Kaleler, insanları düşman tehlikesinden koruduğu gibi, onların mal ve erzaklarını da koruyup muhafaza ediyordu. Bu nedenle kaleler, istilalara karşı bir sığınak, yağmacılara karşı da emin bir depo, ilk çağlardan beri ticareti emniyet altına alan birer silo ve aynı zamanda iç güvenlik için birer karakol görevi görüyordu.
Koloniler devrinden beri İyonların, Fenikenilerin ve daha önce de Mısırlıların Karadeniz sahillerine gelerek buralarda ticaret yaptıklarına dair kayıtlar vardır. Karadeniz sahilleri boyunca kurulmuş olan Pontus Krallığı, M.Ö. II. Ve I. Yüzyıllarda kereste ve maden ticareti için gemilerini Doğu Karadeniz’e , Güney Kafkasya’ya doğru gönderiyorlardı. Trabzon Devleti (1204-1461) döneminde Venedikli ve Cenevizli tüccarların buralarda ticaret yaptıklarını ve Trabzon Devleti üzerine siyasi ve ticari etkinliklerini kullandıklarını biliyoruz.

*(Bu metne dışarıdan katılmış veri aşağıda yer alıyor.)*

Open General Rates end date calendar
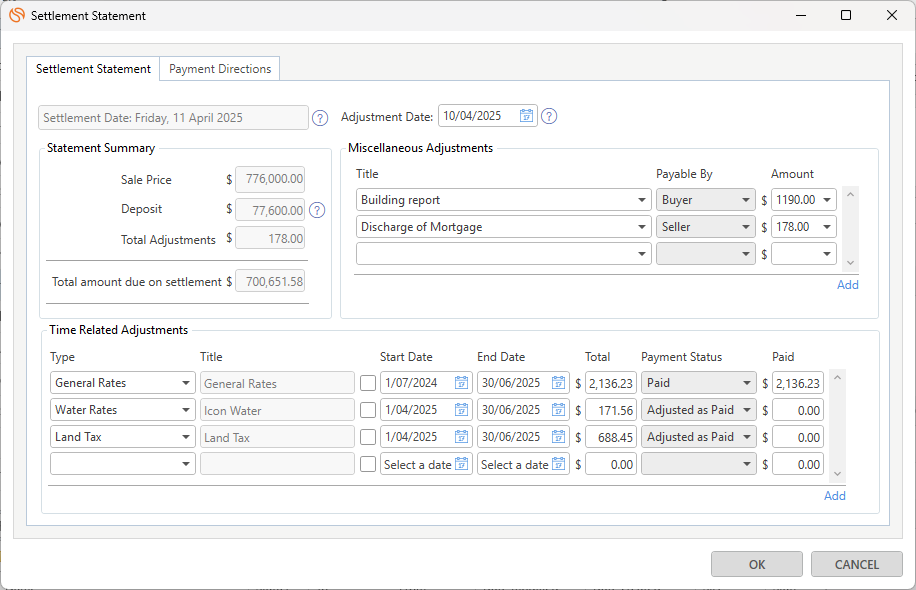 pyautogui.click(x=558, y=383)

Rize dahil olmak üzere Doğu Karadeniz sahilleri zaman zaman korsanların saldırılarına uğramış ve yağmalanmıştır. Kırım’a yerleşip zaman içinde güçlenen Gotlar, 3. Yüzyılda Karadeniz kıyılarını yağmalamaya başladılar.Yine Ukrayna sahillerinde kurulan Bosforos Krallığı da 4. Yüzyılda Karadeniz kıyılarını hedef alan saldırılarını yoğunlaştırmıştı. Daha sonraları Abhazlar, Kazaklar ve Gürcüler başta olmak üzere pek çok kavim Rize ve çevresinde yağmalama hareketlerine girişmişlerdi. Bu korsanlık hareketleri Osmanlı İmparatorluğu zamanında da devam etmiş, İmparatorluğu bu saldırılara karşı bazı tedbirler almaya zorlamıştı.